Chef Francisco Jensen was born in Southern California. He began cooking at 20 years old at the Annandale Golf Course. His apprenticeships were started at Campanelli and Chinois on Main where he worked as the Assistant Pastry Chef. Because of his great affinity for the industry Francisco undertook the challenge of not only mastering the art of Pastry cooking but acquired the skills and knowledge necessary to create main dishes as well.
To hone his cooking skills and techniques he next worked under renowned chefs Raphael and Josiah at Jackson’s Restaurant. His hunger for knowledge of the industry and the various styles and techniques used led him to work with Serge Felastich at Eclipse Restaurant. Serge upon seeing his skills and potential offered him an opportunity on the Caribbean Island of Anguilla. Francisco was to work as the Pastry Chef at one of the Restaurants located on the premises of the Cap Juluca hotel called Eclipse where he worked for closely for four years with French chef Guy Guengo.

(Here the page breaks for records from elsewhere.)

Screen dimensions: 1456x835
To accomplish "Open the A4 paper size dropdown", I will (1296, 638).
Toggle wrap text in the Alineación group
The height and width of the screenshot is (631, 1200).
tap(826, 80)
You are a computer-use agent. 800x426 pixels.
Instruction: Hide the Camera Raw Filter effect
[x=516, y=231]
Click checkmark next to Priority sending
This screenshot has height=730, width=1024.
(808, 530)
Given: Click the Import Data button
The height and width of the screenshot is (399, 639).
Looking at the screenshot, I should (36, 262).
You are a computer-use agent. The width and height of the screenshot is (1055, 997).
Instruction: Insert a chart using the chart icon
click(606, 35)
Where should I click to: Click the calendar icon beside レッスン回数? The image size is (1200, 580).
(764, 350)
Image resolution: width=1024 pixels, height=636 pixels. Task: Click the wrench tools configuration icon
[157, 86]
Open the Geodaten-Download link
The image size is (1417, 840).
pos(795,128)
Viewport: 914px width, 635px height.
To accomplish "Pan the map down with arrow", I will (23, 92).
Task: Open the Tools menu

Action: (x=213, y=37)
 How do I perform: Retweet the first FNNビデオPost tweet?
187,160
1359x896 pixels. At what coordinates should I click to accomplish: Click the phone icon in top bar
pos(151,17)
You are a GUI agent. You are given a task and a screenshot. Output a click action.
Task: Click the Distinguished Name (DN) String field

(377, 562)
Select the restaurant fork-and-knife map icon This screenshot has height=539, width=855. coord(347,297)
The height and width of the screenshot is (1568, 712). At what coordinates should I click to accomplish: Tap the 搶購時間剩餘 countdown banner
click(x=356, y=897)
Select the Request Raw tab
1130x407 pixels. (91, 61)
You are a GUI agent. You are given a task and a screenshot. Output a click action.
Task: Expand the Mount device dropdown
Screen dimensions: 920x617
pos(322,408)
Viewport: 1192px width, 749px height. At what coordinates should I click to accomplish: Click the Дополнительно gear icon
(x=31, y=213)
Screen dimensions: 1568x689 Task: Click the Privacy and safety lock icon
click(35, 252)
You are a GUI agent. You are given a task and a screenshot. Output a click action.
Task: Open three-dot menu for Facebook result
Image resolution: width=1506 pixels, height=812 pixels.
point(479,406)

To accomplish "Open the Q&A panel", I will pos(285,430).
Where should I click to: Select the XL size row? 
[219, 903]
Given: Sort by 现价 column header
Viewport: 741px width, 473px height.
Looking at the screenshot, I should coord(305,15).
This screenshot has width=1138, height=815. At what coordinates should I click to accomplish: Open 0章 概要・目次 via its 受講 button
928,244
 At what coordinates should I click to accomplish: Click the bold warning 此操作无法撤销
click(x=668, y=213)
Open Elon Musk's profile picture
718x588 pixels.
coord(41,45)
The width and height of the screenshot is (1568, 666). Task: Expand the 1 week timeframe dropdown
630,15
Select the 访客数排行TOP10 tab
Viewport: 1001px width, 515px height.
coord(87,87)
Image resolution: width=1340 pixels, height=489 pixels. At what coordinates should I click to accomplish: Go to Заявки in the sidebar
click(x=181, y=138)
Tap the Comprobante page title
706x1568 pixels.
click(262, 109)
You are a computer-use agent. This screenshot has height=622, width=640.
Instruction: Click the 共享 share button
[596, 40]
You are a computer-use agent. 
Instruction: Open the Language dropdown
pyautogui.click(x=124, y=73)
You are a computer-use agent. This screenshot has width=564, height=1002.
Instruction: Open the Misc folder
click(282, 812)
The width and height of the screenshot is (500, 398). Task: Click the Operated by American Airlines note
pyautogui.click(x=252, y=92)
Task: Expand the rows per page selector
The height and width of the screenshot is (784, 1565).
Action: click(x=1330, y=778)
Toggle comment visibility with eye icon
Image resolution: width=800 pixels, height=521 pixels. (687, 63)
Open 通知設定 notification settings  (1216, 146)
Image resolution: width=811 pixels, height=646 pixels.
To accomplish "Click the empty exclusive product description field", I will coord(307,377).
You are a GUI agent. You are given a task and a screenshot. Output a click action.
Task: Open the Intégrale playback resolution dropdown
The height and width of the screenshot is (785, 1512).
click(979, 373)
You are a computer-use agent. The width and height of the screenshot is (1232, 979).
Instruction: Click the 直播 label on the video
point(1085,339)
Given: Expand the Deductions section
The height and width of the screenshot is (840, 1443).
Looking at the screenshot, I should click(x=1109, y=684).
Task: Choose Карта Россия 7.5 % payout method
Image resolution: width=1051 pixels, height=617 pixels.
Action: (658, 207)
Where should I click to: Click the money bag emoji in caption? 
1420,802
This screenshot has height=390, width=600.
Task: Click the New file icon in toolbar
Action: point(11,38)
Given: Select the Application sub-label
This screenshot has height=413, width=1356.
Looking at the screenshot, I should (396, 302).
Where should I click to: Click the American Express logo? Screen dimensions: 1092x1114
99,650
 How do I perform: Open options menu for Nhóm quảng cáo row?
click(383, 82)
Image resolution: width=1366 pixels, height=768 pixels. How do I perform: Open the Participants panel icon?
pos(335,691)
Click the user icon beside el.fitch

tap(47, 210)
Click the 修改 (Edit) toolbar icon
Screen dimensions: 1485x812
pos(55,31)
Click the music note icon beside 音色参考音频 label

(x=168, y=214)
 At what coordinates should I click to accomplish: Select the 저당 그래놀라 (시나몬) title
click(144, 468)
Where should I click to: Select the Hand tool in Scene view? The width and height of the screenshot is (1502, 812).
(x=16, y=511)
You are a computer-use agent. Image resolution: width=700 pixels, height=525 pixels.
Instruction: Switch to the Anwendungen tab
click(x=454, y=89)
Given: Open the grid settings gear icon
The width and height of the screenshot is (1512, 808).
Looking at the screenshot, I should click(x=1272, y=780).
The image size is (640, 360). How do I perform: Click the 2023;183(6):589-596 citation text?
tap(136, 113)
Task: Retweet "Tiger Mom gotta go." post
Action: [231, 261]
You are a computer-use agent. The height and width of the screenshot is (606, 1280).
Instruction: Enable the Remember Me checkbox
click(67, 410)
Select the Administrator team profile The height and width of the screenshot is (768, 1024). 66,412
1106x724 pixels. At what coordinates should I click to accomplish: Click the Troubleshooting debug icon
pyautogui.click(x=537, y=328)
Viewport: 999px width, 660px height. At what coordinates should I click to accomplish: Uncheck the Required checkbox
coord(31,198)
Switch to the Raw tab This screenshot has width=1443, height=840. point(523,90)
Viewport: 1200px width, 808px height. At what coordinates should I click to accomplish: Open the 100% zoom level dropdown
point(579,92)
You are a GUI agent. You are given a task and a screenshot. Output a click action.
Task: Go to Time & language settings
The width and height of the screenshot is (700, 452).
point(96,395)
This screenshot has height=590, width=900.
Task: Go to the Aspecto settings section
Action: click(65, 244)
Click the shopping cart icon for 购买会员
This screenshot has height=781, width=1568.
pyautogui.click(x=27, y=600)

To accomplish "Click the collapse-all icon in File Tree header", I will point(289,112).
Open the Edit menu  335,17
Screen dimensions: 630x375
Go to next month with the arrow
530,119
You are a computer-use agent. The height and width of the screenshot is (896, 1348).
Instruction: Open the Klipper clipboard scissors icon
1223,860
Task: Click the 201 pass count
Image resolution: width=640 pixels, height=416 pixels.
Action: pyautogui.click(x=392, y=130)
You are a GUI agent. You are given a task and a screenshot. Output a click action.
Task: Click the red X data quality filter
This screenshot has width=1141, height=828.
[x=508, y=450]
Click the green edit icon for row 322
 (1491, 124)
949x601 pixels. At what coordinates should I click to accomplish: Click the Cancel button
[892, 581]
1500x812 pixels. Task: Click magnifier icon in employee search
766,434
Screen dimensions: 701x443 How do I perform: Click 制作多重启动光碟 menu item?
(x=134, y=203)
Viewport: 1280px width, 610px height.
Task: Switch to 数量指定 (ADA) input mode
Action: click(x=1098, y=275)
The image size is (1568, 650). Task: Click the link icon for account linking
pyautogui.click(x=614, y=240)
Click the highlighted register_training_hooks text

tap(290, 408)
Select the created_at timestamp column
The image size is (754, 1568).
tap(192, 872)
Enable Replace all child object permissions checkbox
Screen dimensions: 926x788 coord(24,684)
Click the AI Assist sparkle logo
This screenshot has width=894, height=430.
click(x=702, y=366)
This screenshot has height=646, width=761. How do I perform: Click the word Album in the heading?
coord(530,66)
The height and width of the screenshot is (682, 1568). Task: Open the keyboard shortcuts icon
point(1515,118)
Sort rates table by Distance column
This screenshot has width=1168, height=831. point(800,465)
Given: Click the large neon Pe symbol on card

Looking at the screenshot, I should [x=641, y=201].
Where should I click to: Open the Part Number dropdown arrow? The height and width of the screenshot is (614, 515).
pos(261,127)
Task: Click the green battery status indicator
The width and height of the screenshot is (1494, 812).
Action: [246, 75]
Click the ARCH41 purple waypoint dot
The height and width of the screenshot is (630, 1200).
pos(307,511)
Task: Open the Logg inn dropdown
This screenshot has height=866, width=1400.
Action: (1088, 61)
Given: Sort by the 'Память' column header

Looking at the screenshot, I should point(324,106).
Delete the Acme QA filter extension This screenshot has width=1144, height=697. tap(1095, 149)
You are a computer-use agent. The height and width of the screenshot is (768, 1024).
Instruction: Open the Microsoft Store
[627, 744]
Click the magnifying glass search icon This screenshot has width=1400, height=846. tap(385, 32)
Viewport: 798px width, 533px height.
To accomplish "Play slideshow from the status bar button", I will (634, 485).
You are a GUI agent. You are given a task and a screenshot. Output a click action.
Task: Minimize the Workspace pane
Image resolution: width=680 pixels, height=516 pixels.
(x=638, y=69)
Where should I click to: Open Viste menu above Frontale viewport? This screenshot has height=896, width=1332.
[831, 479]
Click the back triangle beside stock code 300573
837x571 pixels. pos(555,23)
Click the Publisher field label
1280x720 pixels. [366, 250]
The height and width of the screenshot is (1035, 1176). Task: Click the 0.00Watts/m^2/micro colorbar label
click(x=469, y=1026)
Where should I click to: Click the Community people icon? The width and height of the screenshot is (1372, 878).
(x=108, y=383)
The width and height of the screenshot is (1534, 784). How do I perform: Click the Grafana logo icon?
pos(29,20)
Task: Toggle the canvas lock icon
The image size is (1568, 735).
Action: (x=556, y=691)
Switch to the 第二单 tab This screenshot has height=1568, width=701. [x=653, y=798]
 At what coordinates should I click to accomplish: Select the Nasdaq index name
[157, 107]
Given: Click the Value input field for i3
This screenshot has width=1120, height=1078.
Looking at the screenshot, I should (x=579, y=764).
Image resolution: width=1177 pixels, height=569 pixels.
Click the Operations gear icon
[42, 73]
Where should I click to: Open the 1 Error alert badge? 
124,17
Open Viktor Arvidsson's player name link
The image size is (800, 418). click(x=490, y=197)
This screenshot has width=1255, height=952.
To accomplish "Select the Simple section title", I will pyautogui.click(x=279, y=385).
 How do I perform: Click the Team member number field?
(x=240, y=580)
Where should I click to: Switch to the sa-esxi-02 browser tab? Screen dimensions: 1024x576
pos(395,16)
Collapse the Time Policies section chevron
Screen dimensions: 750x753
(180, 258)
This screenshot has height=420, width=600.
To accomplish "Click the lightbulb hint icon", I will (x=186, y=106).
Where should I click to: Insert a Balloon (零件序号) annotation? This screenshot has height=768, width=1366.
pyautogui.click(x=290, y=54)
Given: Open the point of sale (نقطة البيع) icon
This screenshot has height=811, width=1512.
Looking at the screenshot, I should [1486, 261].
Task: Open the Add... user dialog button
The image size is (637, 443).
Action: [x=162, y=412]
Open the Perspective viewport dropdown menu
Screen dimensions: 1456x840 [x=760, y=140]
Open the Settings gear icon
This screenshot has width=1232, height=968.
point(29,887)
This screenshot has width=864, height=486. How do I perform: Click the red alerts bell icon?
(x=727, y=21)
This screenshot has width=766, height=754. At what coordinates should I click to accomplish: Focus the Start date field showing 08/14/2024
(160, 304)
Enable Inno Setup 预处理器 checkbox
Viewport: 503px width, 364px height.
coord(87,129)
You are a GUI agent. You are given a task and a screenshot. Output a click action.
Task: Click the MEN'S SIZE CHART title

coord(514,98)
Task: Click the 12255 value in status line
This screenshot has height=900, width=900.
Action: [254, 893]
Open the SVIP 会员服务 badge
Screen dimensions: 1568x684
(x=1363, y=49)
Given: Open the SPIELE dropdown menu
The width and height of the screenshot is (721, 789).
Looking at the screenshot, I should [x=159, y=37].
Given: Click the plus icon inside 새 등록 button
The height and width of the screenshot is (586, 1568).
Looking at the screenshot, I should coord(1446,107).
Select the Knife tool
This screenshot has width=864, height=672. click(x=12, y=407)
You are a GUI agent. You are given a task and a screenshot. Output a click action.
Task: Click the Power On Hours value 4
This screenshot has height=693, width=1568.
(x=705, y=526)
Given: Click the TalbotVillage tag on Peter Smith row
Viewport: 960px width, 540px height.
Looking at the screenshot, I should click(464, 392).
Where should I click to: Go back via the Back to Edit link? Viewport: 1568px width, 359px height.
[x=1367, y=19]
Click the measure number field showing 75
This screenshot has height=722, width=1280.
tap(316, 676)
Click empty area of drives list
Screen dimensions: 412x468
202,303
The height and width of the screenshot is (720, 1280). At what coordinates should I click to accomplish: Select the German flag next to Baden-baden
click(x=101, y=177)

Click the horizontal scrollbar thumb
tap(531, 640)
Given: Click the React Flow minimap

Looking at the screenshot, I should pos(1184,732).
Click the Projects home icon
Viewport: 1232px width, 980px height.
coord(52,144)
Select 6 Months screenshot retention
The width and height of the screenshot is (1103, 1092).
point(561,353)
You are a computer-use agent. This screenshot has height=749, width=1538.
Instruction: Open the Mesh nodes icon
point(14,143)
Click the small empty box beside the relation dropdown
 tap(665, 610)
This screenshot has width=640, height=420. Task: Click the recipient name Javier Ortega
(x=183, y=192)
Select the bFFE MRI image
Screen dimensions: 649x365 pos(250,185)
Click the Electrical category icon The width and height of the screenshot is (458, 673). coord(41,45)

In 1998 Francisco returned to California partnering again with Chef Serge at the L’Ermitage hotel. After spending a year at L’Ermitage Francisco then moved on to Drago Restaurant where he worked as the Pastry Chef. He left Drago to undertake a Sous Chef position at Chadwick Restaurant where he worked with Ben Ford and Govind Armstrong. Because of his love and passion for food and his incessant need to acquire knowledge and skills of foods from various parts of the world Francisco can hold his own when it comes to the creation of Korean to Kosher and East Indian to West Indian foods.
During 2006 to late 2008 Francisco travelled back and forth from California to Anguilla where he worked as a seasonal chef at St. Regis. Upon returning to California in 2008 he returned to Drago under the auspices of Chef/Owner Celestino Drago.